Still the problems continued, and to add to them it became clear that macOS, like iOS, now suffered from a security vulnerability which had been fixed back in May, but had subsequently become unfixed. Although the risk of exploitation in macOS was much lower than in iOS, where it re-enabled an old jailbreak, Apple needed to re-apply the fix which it had inadvertently unfixed.

So on 26 August, Apple released a new version of the 10.14.6 Supplemental Update which included the patched kernel and brought an update to the iBridge firmware used in Macs with T2 chips, the purpose of which was never explained. Its release notes stated that this also fixed an issue which could lead to impaired performance with very large files, and another for problems updating some of Apple’s own apps.

It has taken three large updates over a period of five weeks for Apple to complete the 10.14.6 update, only slightly better than the fiasco that happened with High Sierra a year earlier.

It’s easy to speculate why this has happened for a second year in succession. I’m fairly confident that two major factors have been the other pressures on Apple’s engineers to get Catalina ready for a release date which is determined little by maturity and almost entirely by the calendar. All this is going on when most families are trying to get away on the main holiday of the year, leaving many engineers separated from their families and frazzled by the pressure of multiple deadlines.

For users, system administrators and developers – who have similar exacerbations – it has all been made worse by Apple’s silence on these problems and repeated surprise updates. Many will have only just returned to work, or will be doing so very shortly, to discover the work required to catch up, knowing that in just a few weeks they have Catalina to look forward to.

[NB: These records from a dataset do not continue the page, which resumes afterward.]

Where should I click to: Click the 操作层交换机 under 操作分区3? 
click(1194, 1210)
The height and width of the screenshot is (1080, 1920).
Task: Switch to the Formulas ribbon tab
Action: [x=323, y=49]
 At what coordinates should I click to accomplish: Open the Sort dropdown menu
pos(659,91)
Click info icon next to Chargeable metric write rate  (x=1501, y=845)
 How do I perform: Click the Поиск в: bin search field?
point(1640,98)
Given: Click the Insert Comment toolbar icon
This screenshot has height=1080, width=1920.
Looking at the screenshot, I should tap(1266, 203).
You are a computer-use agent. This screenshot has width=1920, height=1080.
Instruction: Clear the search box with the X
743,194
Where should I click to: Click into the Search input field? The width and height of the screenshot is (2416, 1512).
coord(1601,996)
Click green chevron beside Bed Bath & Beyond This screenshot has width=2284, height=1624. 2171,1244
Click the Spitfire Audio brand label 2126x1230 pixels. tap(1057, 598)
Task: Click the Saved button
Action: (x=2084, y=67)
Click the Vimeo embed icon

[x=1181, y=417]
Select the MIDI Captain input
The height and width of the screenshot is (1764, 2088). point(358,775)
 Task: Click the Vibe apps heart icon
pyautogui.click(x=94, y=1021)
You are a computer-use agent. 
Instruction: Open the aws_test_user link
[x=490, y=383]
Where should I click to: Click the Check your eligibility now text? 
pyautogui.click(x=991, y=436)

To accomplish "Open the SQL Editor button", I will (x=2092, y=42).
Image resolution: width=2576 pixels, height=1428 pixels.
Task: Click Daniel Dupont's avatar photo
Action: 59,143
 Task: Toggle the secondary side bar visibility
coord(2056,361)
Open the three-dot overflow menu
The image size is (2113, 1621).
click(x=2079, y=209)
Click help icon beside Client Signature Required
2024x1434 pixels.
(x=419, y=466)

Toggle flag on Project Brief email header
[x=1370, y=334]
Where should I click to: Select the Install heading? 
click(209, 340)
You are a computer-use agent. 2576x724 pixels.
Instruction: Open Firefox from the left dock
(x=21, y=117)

Not only that, but it now looks as if the first release of Catalina will contain EFI firmware updates for all capable Macs, will rearrange the APFS boot container to create its new read-only system volume, replace pretty well every file in macOS, and render unusable any remaining 32-bit software. As the cliché goes, something of a perfect storm. Maybe Apple misnamed macOS 10.15, and it should have been Hurricane Catarina.